The story begins in 1996 with a gang of Canadian nerds goofing around in an industrial estate in Waterloo, Ontario.

Tech company Research In Motion is run by softly spoken CEO Mike Lazaridis (Jay Baruchel), a brilliant engineer, a terrible manager, and an even worse businessman.

His nominal second-in-command is best pal Doug Fregin (amusingly played by the film’s writer-director Matt Johnson) who sees an office as a place to play video games with like-minded geeks.

But they share a dream bestowed upon them by a high school teacher who said: “The person who puts a computer inside a phone will change the world”.

And when Research In Motion starts developing a smartphone, their teacher’s prophetic quote is the dramatic finale to their cringeworthy funding pitch.

Their potential investor is the short-tempered Jim Balsillie (a brilliant Glenn Howerton) who works for an engineering firm.

Shortly after throwing them out of his office, Jim loses it with his boss and gets fired.
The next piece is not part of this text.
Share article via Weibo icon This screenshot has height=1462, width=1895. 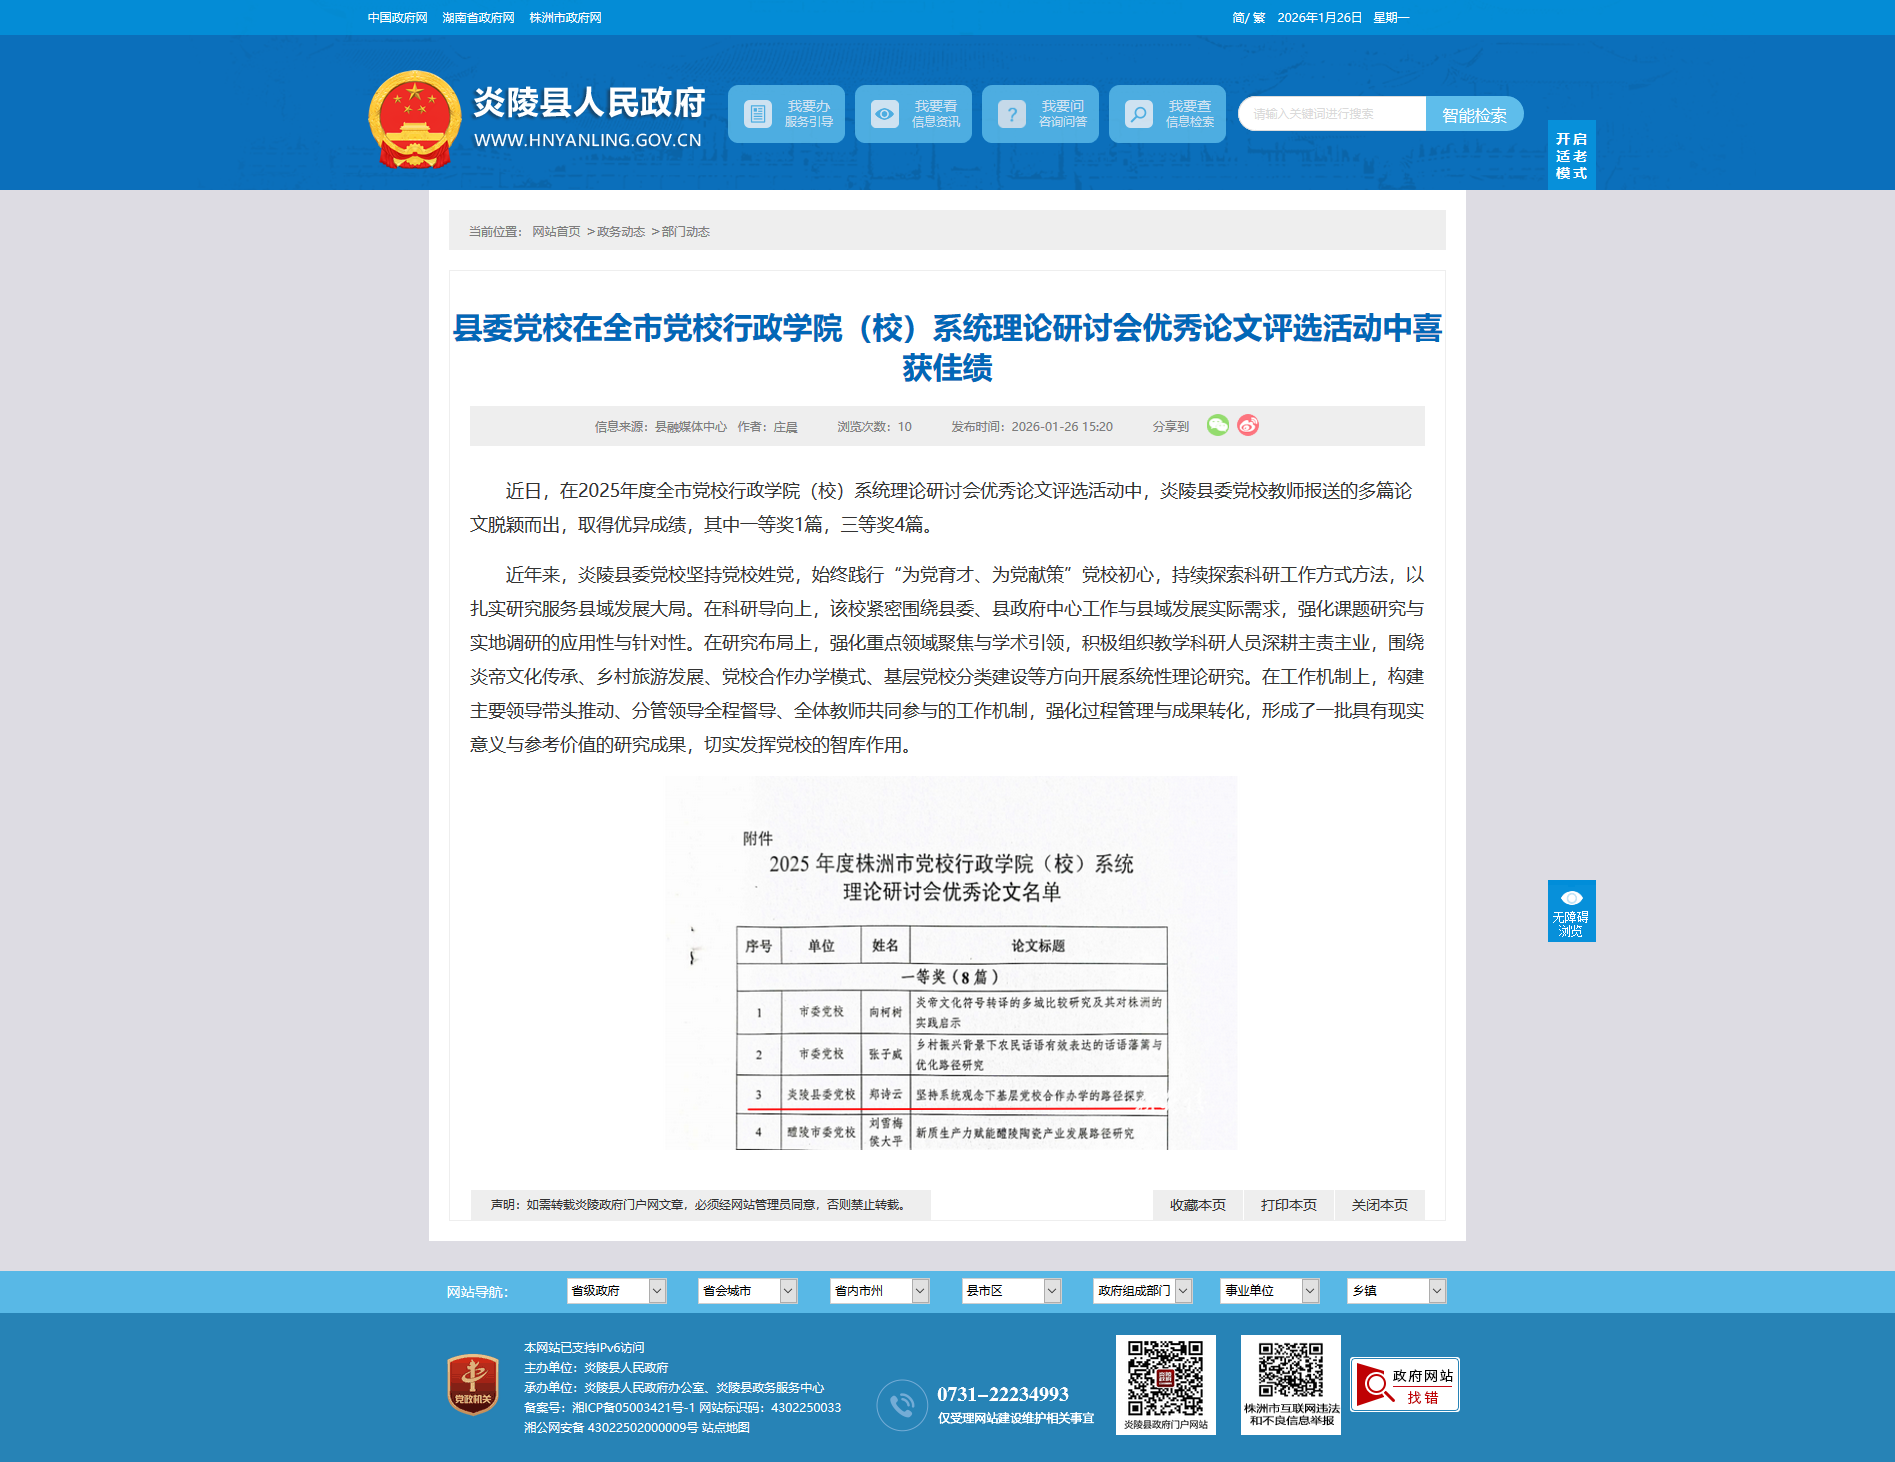pyautogui.click(x=1247, y=425)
He needs a life raft and wonders if the geeks’ idea could hold water. A deal sees Jim become “joint CEO” with Mike and the only grown up in the office.

Jim orders the team to make a prototype he can show to telecoms company Bell Atlantic.

Using a calculator, a TV remote, a Nintendo Game Boy, and a Speak & Spell, Mike knocks up the first working BlackBerry in one night.

Despite leaving it in the back of a taxi on the way to the meeting, a deal is done and the clickety-click of the BlackBerry keyboard becomes a defining sound of the Noughties. But the fairytale ends when Steve Jobs releases the button-free iPhone.

Pacy, well-acted, and brilliantly written, this boardroom farce pushes all right the buttons.